L’Accord permettra une coopération future entre la Commission suisse de la concurrence ("ComCo") et l’Office fédéral des ententes allemand. Dans le futur, ces autorités seront à même de prendre des actions coordonnées d’application du droit, p. ex. des perquisitions (dawn raids) coordonnées ou l’échange d’informations confidentielles et de preuves. Outre la notification des actes de souveraineté définis de manière large, l’Accord permet également la notification directe dans l’autre Etat contractant de communications, de demandes de renseignements et d’autres courriers qui ne constituent pas des actes de souveraineté. L’Office fédéral des ententes allemand est également autorisé à communiquer des informations obtenues dans le cadre de l’Accord (art. 8) à la Commission européenne. La divulgation de telles informations aux autorités de la concurrence d’autres Etats de l’UE, cependant, requiert le consentement préalable de la ComCo.
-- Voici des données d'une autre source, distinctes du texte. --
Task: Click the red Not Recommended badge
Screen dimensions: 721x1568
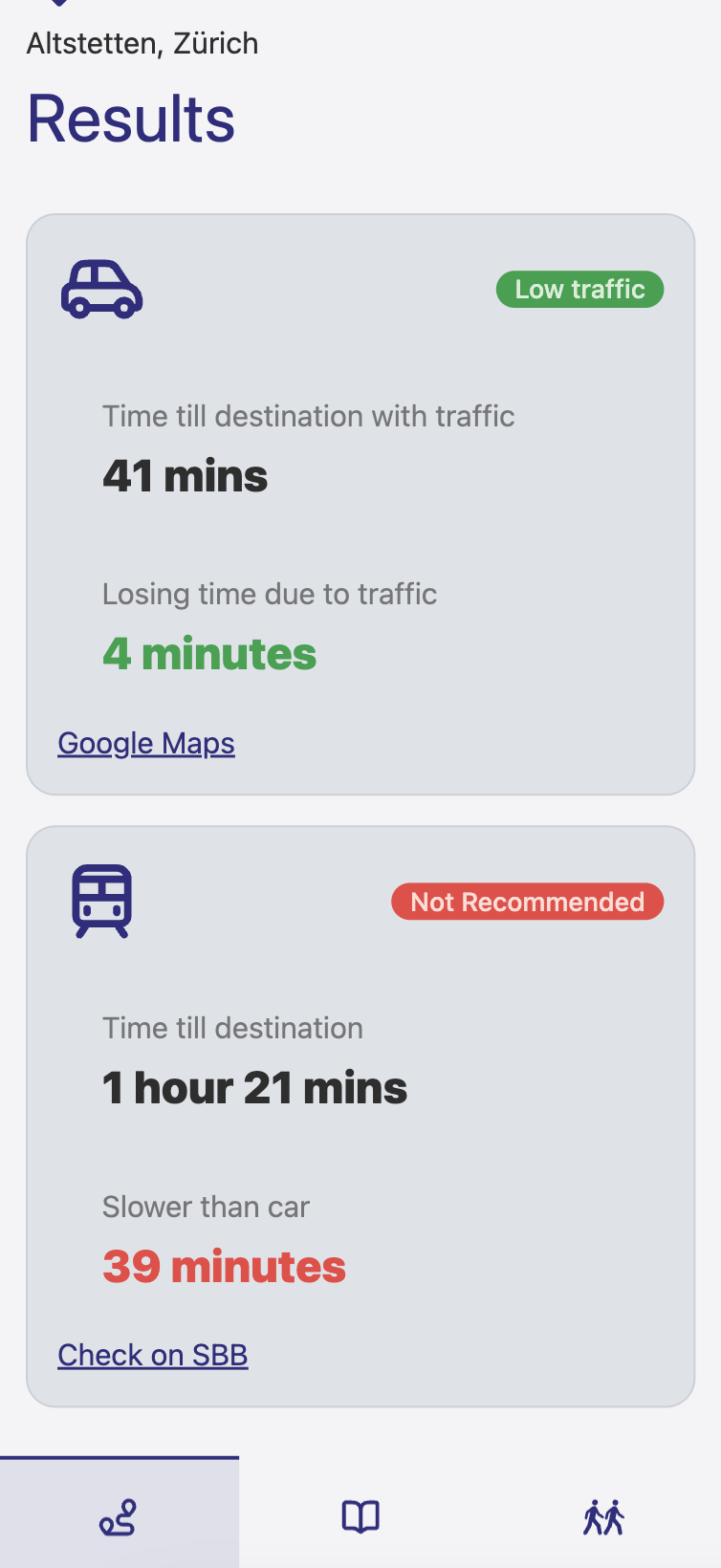Action: [527, 902]
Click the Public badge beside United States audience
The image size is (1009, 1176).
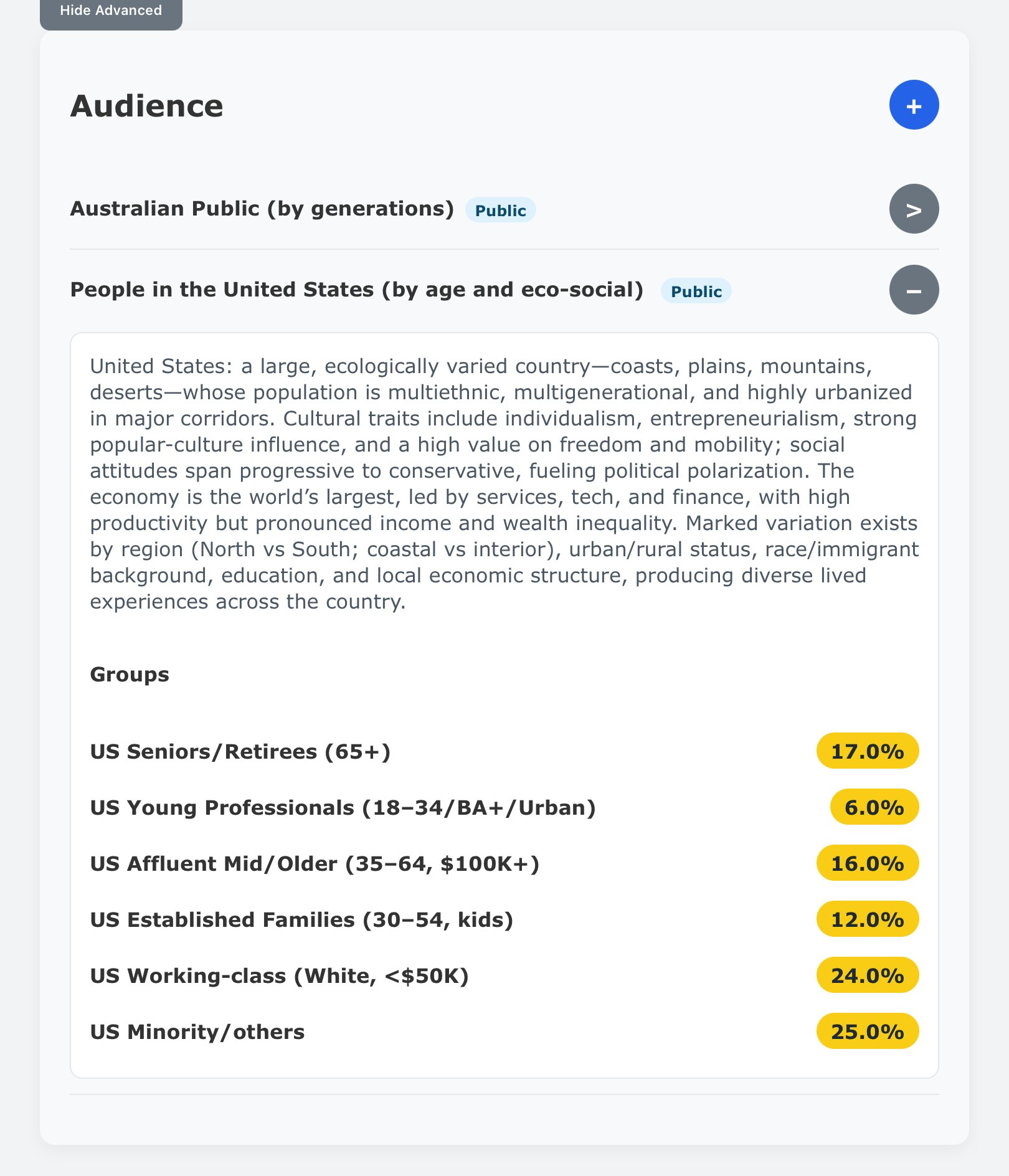click(x=696, y=292)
Perspectives et conclusion
L’Assemblée fédérale suisse doit encore approuver l’Accord. Après son entrée en vigueur, en septembre 2023 au plus tôt, une augmentation des procédures parallèles dans des cas transfrontières en Suisse et en Allemagne est probable. Dans de telles procédures, une stratégie procédurale uniforme et coordonnée pour les deux pays deviendra plus importante. Etant donné que l’Office fédéral des ententes allemand est particulièrement actif dans l’économie des données, l’Accord pourrait devenir plus important encore que l’Accord de coopération déjà en vigueur avec l’UE, particulièrement pour les sociétés actives dans ce secteur spécifique.